I hear that boaters were not too enamoured at being part of the big launch at Birmingham, complete with the buntings and flags, having it seems little trust in the Trust, so that idea was scrapped.
Anyone brought to book over this waste? What do you think? I hear now that the bunting and flags are to be given away to charities, with a rumour stating they were given to houses along the Birmingham waterways to hang out their windows.
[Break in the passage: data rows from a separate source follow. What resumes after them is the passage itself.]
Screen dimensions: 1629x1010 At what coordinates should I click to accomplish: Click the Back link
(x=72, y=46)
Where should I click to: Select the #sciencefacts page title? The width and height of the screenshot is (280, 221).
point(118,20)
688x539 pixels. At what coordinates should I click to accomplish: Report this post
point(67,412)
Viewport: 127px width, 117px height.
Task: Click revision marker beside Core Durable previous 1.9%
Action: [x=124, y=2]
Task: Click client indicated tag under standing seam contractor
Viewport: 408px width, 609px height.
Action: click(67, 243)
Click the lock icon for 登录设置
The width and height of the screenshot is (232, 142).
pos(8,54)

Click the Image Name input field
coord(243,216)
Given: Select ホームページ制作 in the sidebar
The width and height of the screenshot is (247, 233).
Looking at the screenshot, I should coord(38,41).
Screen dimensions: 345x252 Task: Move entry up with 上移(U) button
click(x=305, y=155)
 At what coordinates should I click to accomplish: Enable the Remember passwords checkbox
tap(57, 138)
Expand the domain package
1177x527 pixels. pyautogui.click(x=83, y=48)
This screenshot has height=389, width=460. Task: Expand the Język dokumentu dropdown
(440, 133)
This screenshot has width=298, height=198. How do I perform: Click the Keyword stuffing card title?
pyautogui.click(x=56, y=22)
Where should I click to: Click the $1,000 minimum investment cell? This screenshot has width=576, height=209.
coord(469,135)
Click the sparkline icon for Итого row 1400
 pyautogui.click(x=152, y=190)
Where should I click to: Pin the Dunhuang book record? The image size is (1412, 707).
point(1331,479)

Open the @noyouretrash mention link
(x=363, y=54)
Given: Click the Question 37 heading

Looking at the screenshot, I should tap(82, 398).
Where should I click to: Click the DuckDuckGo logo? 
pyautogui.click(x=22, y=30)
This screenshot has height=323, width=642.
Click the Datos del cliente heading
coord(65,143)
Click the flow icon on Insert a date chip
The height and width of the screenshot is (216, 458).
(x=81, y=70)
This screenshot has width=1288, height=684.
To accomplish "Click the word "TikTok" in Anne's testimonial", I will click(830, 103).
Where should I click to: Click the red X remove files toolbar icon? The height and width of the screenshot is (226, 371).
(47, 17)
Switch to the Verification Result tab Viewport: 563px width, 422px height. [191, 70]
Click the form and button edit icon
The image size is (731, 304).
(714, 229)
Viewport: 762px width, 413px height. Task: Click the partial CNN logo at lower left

Anything is now possible, but however you look at it, it was our money thrown away by people who most certainly should not be in charge.
Don't like it
The powers-that-be hate the initials CART to represent Canal & River Trust, telling that it should be CRT, but surely CRT stands for Cathode Ray Tube.
So boys and girls at Ivory towers, CART it is.
Down a bit...
Back to my favourite grouse—the new annual figure of visitors to the waterways has dropped from the original 13 millions to 11 millions, last month down to 10.5 millions and now down again to 10 millions.
Stuck on Sawley Cut for the past few weeks with the Trent in flood and it slinging it down, visitors were very few and far between, and I would think the same over the whole country, so a long way to go down yet to get nearer the truth.
I have to feel sorry for those poor buggers stuck with flooded rivers, which is very prevalent around our neck of the woods, and particularly hirers, with I noticed families stuck on Canaltime boats at their berths. Some of those caught out were at least able to get back to Shardlow where they could leave their boats, and some new people accommodated.
But not all made it back, with I hear a line of hire boats of various denominations stranded at Alrewas with the Trent rushing by, held up by brand new traffic lights that suddenly appeared.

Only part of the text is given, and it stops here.